China - Awful way of treating people, illusion of democracy, but at least they reign in huge companies.
US - Democracy but companies wield huge power. Doesn't seem to care about people's health much.
Many European countries - Huge focus on caring about public healthcare, companies under control but innovation stifled a lot of times
Same goes for basically every country, and it's important to be able to see the good and bad at the same time, to have a bit perspective. No country is 100% good, nor is any country 100% bad.
You make a good point, that is which institution has more legitimacy inside a de facto authoritarian state? The state itself and its authoritarian leaders? Or a private corporation that got so big as to "submerge" the state? (for the latter case think Samsung and South Korea, if South Korea had kept its 1970s-1980s state-policies).
No, let's all celebrate market competition, the most critical part of a functioning economy. Chinese companies aren't competitive due to CCP or authoritarian regime, but they're competitive because they're the underdogs on western markets and can't just curbstomp the competition with lawyers and DRM like US corporations can in their markets.
So they're forced to compete on price, quality and features (to some extent - it's not like they're not getting daddy Xis helping hand). Just like companies in other healthy capitalist markets which haven't completely broke due to consolidation.
PRC "progress" was a form of control. CCP basically handed everyone "rings of power" to rule over them. All their wealth is meant to be kept inside because that's control of the nation. Imagine if they didn't have currency controls, every rich person there would dump the Yuan for other currencies and overseas real estate. Meanwhile, all the inflated properties in the PRC will drop significantly. Unrest or instability is not good for CCP.
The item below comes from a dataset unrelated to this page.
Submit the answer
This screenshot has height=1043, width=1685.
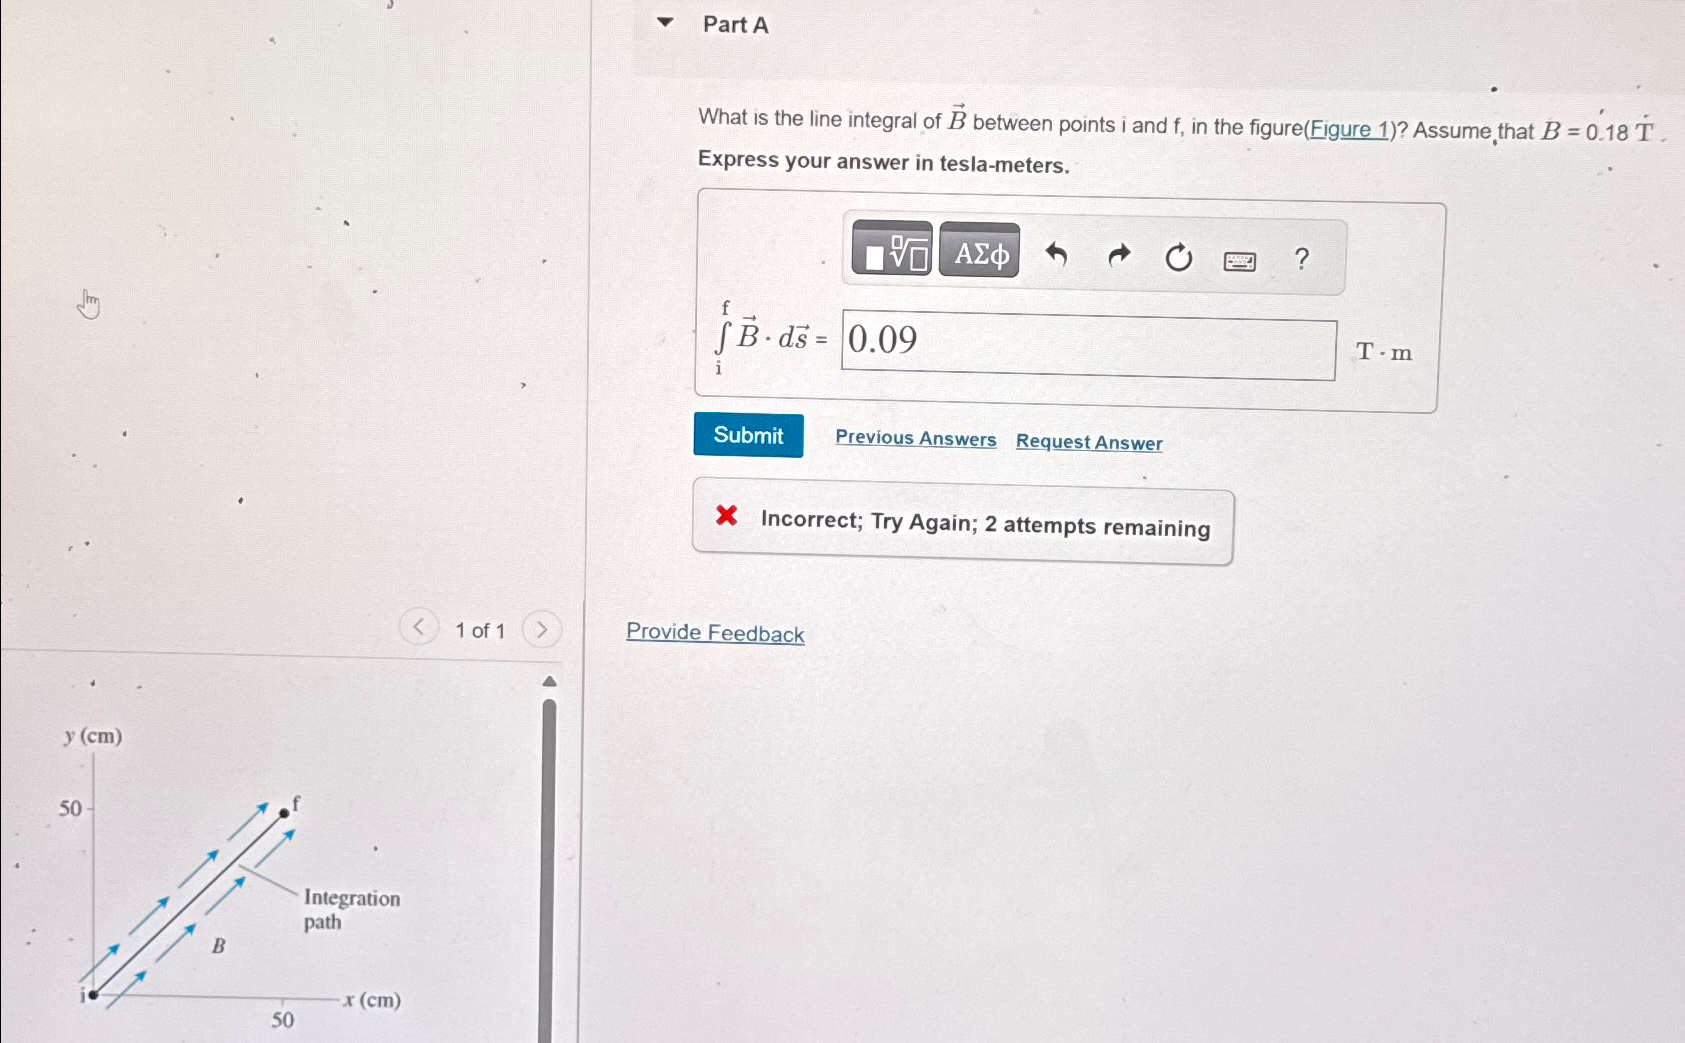tap(748, 435)
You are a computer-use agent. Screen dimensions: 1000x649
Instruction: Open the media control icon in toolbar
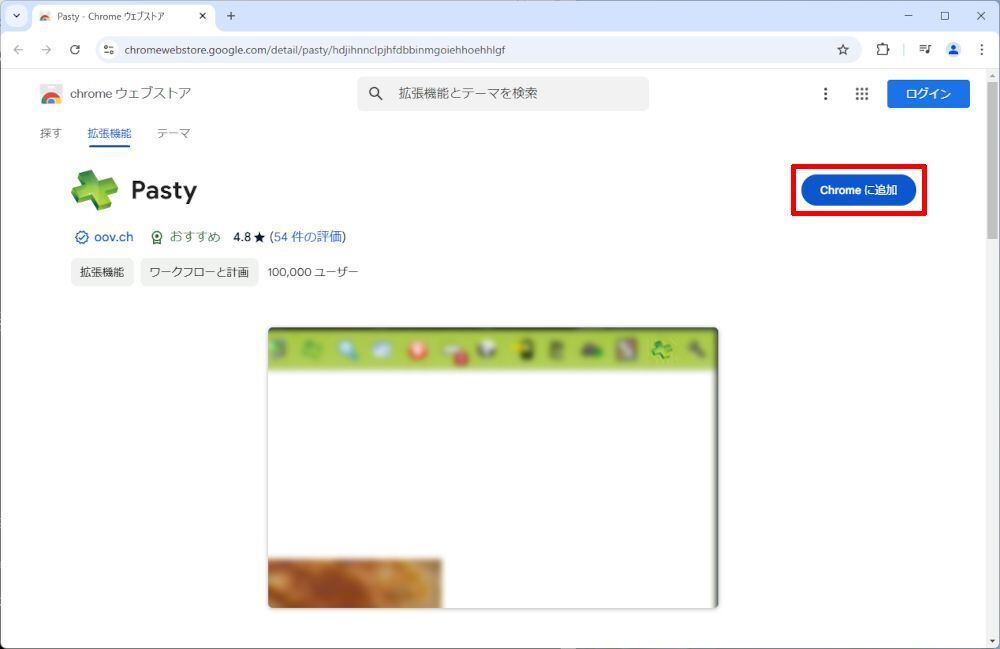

Which is all besides the point - the point is: you need market competition for capitalism to work. As soon as competition is broken, your economy starts stagnating and other incumbents start eating away at it.
> Chinese companies aren't competitive due to CCP or authoritarian regime, but they're competitive because they're the underdogs on western markets
China has been accused multiple times of assisting their companies with absurd amounts of government subsidies (leading to at least Europe and the US enacting counter tariffs), as well as using government and private industrial espionage and hacking campaigns to clone Western products.
Taking off my US citizen hat for a moment, this is a valid critique. Free trade, unencumbered by government subsidies, is mostly an illusion. The global system of government is anarchy, and the powerful nations hold the weaker nations to strict rules while they quietly seize any and all advantages.